Odia 7 de setembro de 1822 parecia bem comum. Igual a qualquer outro daquela época no Brasil. Mas ele trazia em si algo de novo. Naquela data foi proclamada a Independência do Brasil. Que independência foi essa? Independência de Portugal. Até então o Brasil era uma colônia daquele país europeu. O governo português mandava e desmandava no Brasil. Dom Pedro, que era um príncipe , gostava muito do nosso país, mesmo sendo português. Ele tinha sido deixado aqui por seu pai, o rei Dom João VI, quando este precisou voltar para Lisboa.

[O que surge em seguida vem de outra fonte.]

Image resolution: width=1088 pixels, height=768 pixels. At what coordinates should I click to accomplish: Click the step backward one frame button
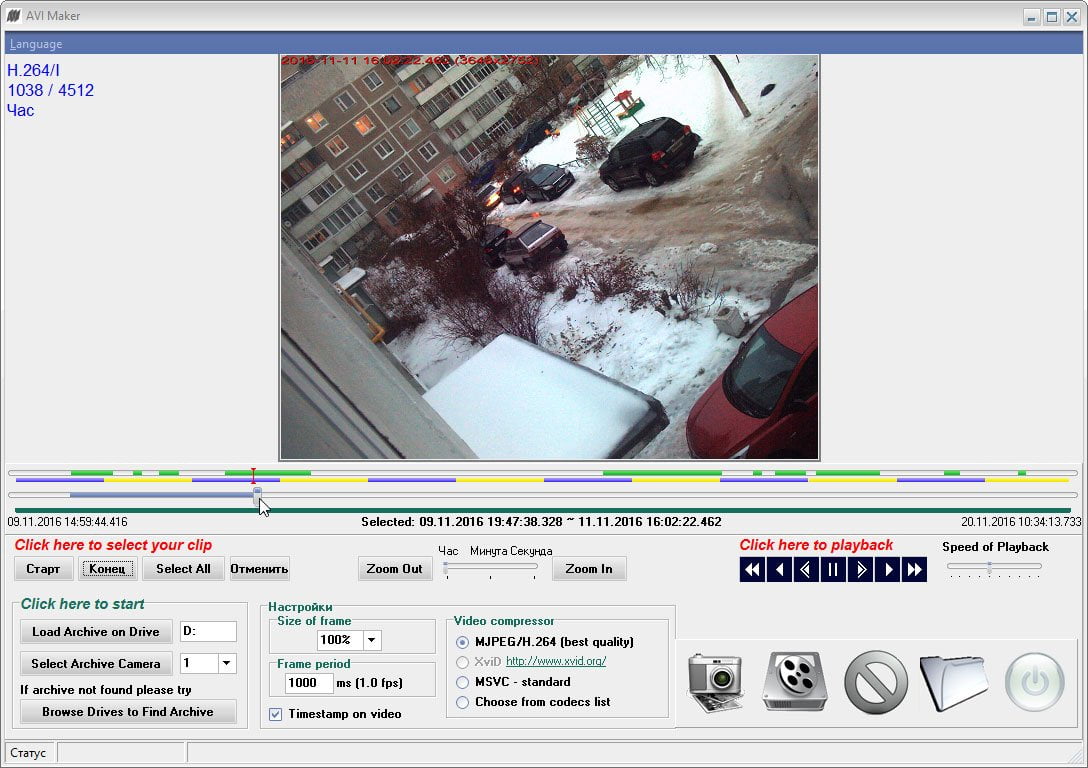click(x=806, y=570)
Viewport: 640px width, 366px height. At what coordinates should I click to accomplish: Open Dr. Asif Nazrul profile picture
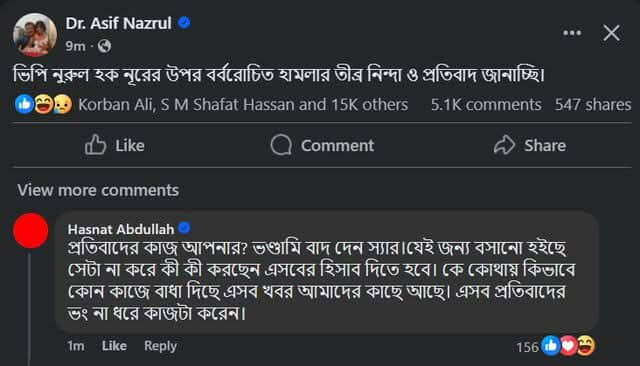35,35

Dom Pedro retornava de uma viagem a Santos e passava por São Paulo, quando lhe chegou a cavalo um mensageiro com cartas de Portugal. Nelas havia uma ordem para que ele voltasse ao país no primeiro navio. Mas havia também cartas de sua mulher, Dona Leopoldina, e de um conselheiro importante, José Bonifácio, sugerindo-lhe que não cumprisse a ordem e declarasse o Brasil independente. Ele leu as cartas e resolveu seguir os conselhos de sua mulher e do conselheiro. Foi então que gritou a frase famosa: “Independência ou Morte!” Havia pouca gente na companhia de Dom Pedro. E não aquele tanto de soldados que aparecem no quadro de Pedro Américo. Algumas semanas depois, no dia 12 de outubro, no Rio de Janeiro, o príncipe Dom Pedro, de Portugal, foi declarado Pedro I, Imperador do Brasil.
Aos poucos ele negociou com diversos países o reconhecimento da independência do Brasil. Foi uma atitude corajosa de Pedro de Alcântara, nosso primeiro imperador.
Arte e realidade
Olhe bem para este quadro. Ele foi pintado por Pedro Américo em 1888, ou seja, sessenta e seis anos depois do ‘Grito da Independência’. Quem encomendou o quadro foi o filho de Pedro I, Pedro II. Para compor a obra Pedro Américo fez pequisas e entrevistou pessoas idosas para compreender como era o Brasil sessenta e seis anos antes. A pintura não é uma fotografia do momento. Ela foi criada para realçar a importância de Pedro I e valorizá-lo como um herói.
O cavalo garboso montado por Dom Pedro era na verdade uma mula, único animal que aguentava viagens difíceis como a de Santos a São Paulo.
A guarda real com trajes vistosos nasceu da imaginação do pintor; poucos homens acompanhavam Dom Pedro nesta viagem e eles usavam roupas bem simples.